Posters were up in the corridors now. The prom wasn't far away. Graduation too. Pete Zecher's eyes traveled back to Haley's locker. Marcia followed his gaze and spotted a photograph that made her stop. Her whole family minus her--Ted, Haley, Patricia, and Ryan--stood with Mickey Mouse at Disney World. Marcia had taken the photo with Haley's iPhone in its pink case with the purple flower decal. The vacation had taken place three weeks before Haley vanished. The police had given the trip a cursory glance, wondering whether somehow someone she had met on that trip could have followed Haley home, but that thread had gone nowhere. But Marcia remembered how happy Haley was down there, no pressure, every person just a happy kid for a few days. The picture had been a spontaneous thing. The line for Mickey was usually half an hour long, little kids queuing up with "autograph" books for Mickey to stamp, but Haley noticed that there was no line for this particular Mickey in Epcot Center. Her face split into a smile and Haley grabbed her siblings and said, "Come on! Let's do a quick pic!" Marcia ins
isted on being the photographer, and she remembered the roar of emotion she felt as her entire family, her whole world, gathered around Mickey in happy harmony. She looked at the picture now, remembered that small perfect moment, and stared at Haley's heart-splitting smile.

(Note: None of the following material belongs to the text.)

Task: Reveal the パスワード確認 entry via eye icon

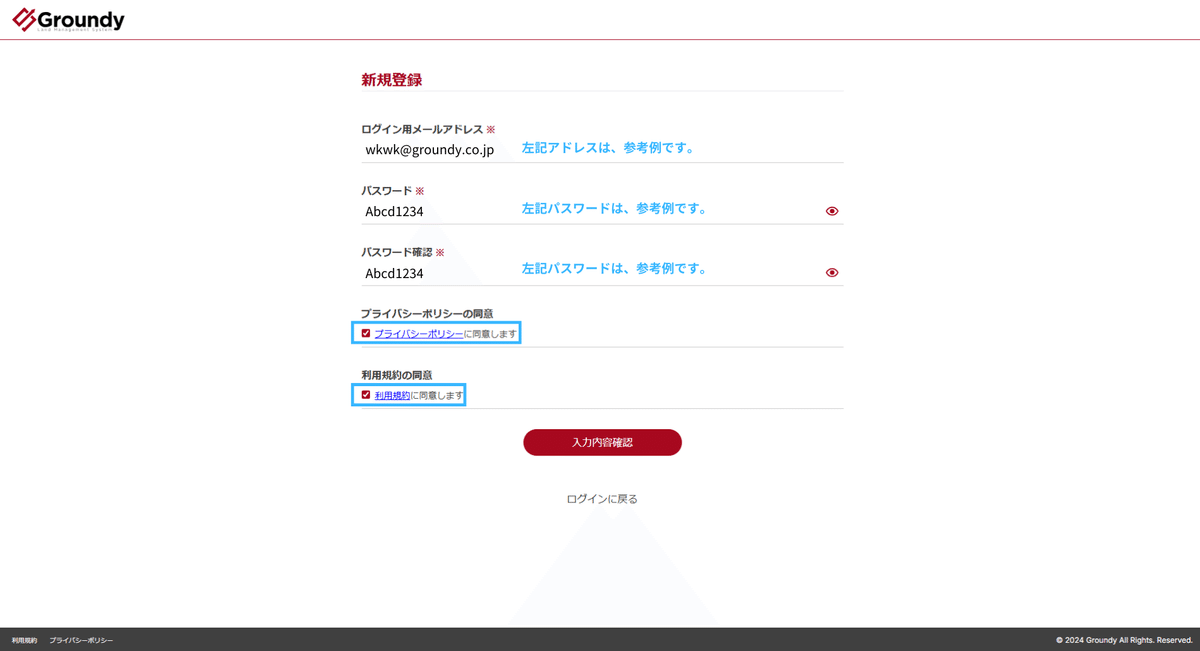Action: [x=831, y=271]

"You think you know a kid," Pete Zecher said. "But they all have secrets."
"Even Haley?"
Pete spread his hands. "Look down that row of lockers. I know this sounds obvious, but every one belongs to a kid with dreams and expectations, going through a hard, crazy time. Adolescence is a war, filled with pressures both imagined and real. Social, academic, athletic--and all the while you're changing and your hormones are out of whack. All those lockers, all those troubled individuals trapped for seven hours a day in this place. My background is science and whenever I'm here, I imagine those particles from the lab trapped under intense heat. How they need to escape."

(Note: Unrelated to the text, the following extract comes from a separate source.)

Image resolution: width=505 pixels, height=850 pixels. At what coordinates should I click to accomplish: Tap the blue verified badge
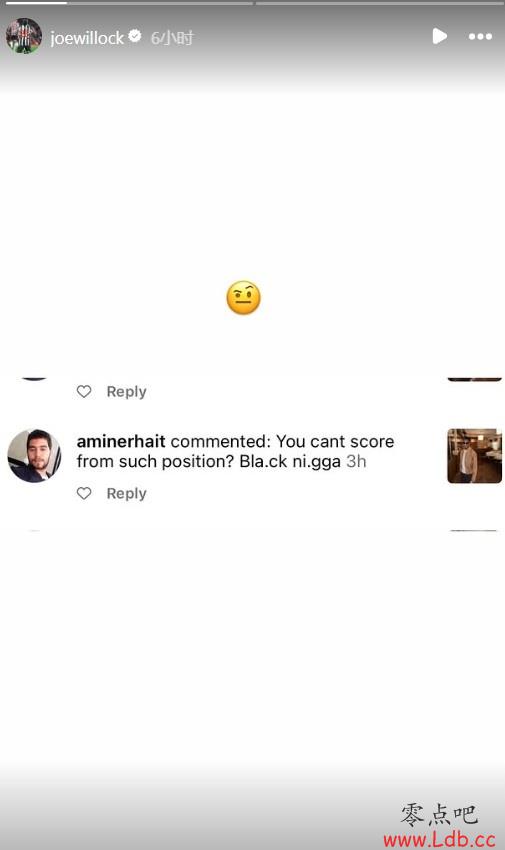pyautogui.click(x=135, y=36)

"So," Marcia said, "you think Haley ran away?"
Pete Zecher kept his eyes on the photograph from Disney World. He too seemed to focus on that heart-splitting smile. Then he turned away and she saw tears in his eyes.
"No, Marcia, I don't think she ran away. I think something happened to her. Something bad."
Caught
Chapter 5
WENDY WOKE UP in the morning and flipped on the panini maker, which was a fancy way of saying "toasted sandwich maker" or "George Foreman Grill." It had quickly become the most important machine in the house, and she and Charlie pretty much lived on paninis. She put some bacon and cheese between slices of nice whole wheat bread from Trader Joe's and lowered the heated top.
As he did every morning, Charlie thudded down the stairs as if he were an overweight racing horse wearing anvil shoes. He collapsed more than sat at the kitchen table and inhaled the sandwich.
"When you going to work?" Charlie asked her.
"I lost my job yesterday."
"Right. Forgot."
The selfishness of teenagers. Sometimes, like right at that moment, it can be endearing.
"Can you give me a ride to school?" Charlie asked.
"Sure."
The morning drop-off traffic by Kasselton High was ridiculously congested. Some days it drove her mad, but other days, the morning commute was the one time she and her son might talk and maybe he'd share his thoughts, not in an open gush, but if you listened, you could pick up enough. Today, though, Charlie had his head down and texted. He didn't say a word the whole ride, his fingers a blur on the tiny handheld.